ACTIVITY – Count up every line of the data in which "panel" occurs. The reply is one number and nothing more.

STORED DATA –

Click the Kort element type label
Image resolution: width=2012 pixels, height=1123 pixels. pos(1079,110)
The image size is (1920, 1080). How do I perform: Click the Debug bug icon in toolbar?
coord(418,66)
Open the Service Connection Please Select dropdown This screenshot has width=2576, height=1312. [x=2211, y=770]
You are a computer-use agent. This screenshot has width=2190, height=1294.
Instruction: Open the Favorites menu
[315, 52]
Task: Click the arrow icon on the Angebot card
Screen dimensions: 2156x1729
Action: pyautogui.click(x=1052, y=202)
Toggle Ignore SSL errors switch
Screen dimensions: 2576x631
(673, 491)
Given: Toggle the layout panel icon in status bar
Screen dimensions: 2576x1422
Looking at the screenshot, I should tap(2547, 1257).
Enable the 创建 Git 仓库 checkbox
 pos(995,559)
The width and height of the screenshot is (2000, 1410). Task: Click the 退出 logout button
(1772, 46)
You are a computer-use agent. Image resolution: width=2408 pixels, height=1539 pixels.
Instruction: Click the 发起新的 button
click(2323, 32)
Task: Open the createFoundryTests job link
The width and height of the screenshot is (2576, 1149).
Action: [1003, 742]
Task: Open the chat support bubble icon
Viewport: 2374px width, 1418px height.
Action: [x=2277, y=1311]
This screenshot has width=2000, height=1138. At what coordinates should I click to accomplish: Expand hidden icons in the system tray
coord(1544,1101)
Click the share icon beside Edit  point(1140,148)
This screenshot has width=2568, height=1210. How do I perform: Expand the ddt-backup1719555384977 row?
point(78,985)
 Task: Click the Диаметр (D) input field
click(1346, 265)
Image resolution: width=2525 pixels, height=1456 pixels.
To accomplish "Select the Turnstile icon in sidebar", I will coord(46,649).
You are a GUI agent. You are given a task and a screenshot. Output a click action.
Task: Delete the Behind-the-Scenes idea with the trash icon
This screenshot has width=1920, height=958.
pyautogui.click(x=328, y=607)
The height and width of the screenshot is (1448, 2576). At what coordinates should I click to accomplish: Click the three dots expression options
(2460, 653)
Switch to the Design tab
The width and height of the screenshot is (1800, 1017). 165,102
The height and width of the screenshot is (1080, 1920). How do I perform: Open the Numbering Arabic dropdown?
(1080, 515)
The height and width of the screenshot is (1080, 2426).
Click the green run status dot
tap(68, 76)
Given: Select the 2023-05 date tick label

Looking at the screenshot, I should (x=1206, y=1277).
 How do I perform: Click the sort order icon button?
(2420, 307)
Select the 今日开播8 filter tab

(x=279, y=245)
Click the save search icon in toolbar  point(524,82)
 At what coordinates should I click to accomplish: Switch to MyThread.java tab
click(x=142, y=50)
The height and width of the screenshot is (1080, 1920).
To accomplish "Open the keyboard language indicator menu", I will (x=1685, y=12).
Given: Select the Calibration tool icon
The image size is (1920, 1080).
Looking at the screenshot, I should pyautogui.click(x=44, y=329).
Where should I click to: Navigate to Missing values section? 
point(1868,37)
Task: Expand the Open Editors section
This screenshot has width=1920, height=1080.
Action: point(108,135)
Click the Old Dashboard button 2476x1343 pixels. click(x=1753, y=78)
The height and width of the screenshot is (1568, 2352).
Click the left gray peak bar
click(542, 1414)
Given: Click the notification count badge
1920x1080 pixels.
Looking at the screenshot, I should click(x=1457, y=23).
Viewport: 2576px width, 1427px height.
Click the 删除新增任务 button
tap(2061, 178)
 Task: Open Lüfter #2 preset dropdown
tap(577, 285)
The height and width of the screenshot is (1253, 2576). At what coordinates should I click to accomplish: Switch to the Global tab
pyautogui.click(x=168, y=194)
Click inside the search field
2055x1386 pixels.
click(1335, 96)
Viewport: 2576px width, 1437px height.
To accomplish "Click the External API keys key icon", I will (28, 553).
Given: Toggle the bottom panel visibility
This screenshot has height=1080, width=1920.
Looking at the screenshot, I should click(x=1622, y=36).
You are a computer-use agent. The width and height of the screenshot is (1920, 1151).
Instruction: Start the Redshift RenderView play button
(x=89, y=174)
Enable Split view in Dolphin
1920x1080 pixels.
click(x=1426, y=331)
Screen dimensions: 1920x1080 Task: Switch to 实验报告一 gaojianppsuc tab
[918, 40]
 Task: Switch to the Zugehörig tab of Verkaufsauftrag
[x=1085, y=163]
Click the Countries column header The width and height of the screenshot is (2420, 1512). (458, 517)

WRITTEN ANSWER – 2